We all have the image in our mind of the lone genius working away in his garage until some moment when he yells “Eureka” and a game changer product is created. A product that changes all of our lives.  This image has been further engrained in our minds when we think about Mark Zuckerberg, Steve Jobs or countless other CEOs that give the impression of having solely developed a product line that makes their company what it is today.

But is this really how innovation happens?  As early as 1984, Time Magazine described, “The profusion of free software [which] is an outgrowth of the camaraderie that developed in the mid-’70s, when personal computers were new and commercial software was scarce. Pioneer users, sharing their breakthroughs and building on one an other’s work…” Software was built out of collaborative efforts of users all over the world. In fact, even the Internet would not exist without the free-flowing knowledge-share.  This type of collaborative innovation doesn’t only occur in the realm of software, and  it actually is actually challenging  a core tenet of economic theory; that producers, not consumers are the ones that innovate.

It has long been a theory that innovation occurs primarily in the industrial and business sectors. After all, they are highly motivated to sell products. However, a recent breakthough research document, financed by the British govermentm has been released that clearly shows that the traditional demarcation line between innovators and consumers is breaking down.

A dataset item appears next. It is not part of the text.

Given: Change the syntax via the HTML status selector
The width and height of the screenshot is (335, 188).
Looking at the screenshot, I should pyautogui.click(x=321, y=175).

Consumers everywhere are taking their user-experience into their own hands. From creating their own scanners, to developing the Twitter retweets, to educational products–users take what they are given and improve, change and modify to make products work for them. So you may be thinking “yeah, yeah but surely most innovation still occurs in-house in businesses?” Well, Mr. von Hippel, an innovation researcher, estimates that when it comes to scientific instruments 77% of the innovations come from users. 77 percent.

This information has far-reaching ramifications on public-policy towards innovation. If innovation occurs more readily in an open-source environment perhaps this is the direction that the government should be placing R&D dollars? Additionally, as lawsuits abound now that  users are involving themselves in product development there are calls to rethink intellectual property law.